Render the material as a Markdown table with the columns Number and Entry, one row per nonblank line. Begin at the line that contains "Viewport: 1120px width, 740px height." and stop after the line that contains "point(1097,24)".

Extracted information
— start —
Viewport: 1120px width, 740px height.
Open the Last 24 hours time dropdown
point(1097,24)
— end —
— start —
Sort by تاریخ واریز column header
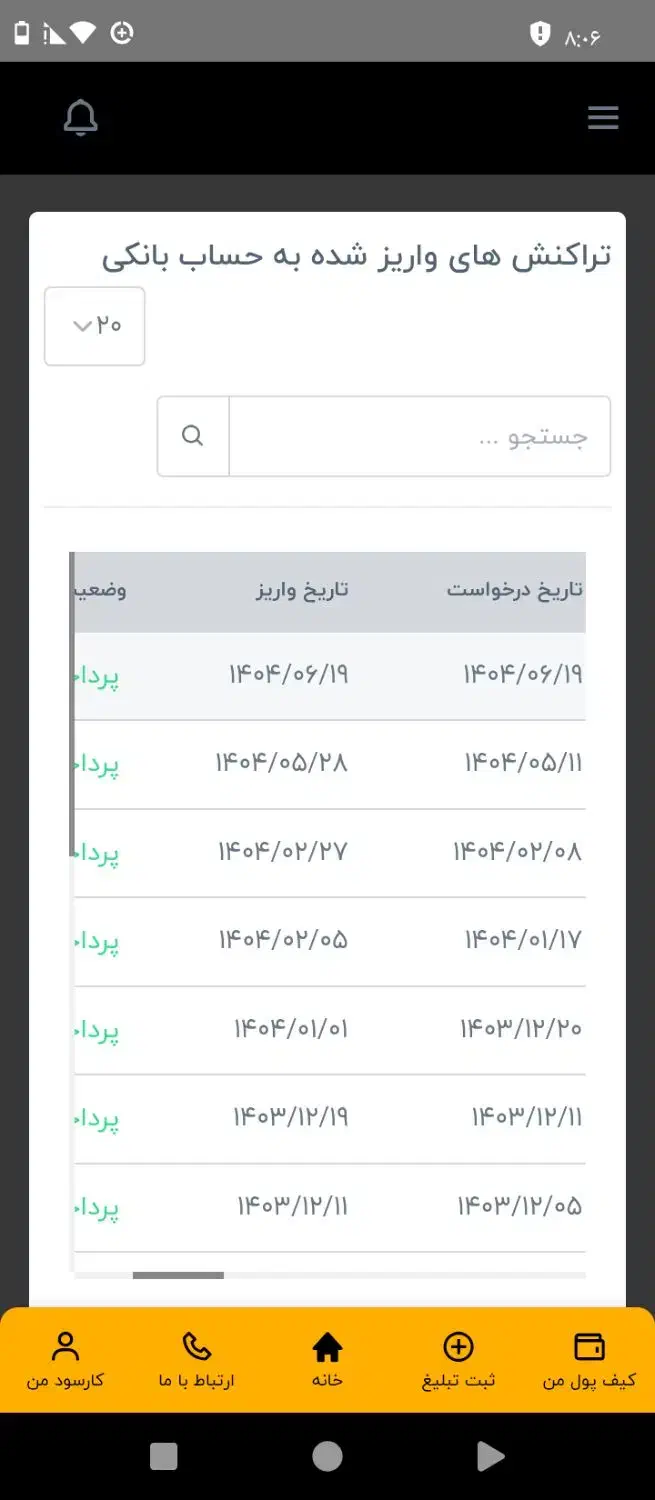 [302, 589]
— end —
Task response
| Number | Entry |
|---|---|
| 1 | Viewport: 1120px width, 740px height. |
| 2 | Open the Last 24 hours time dropdown |
| 3 | point(1097,24) |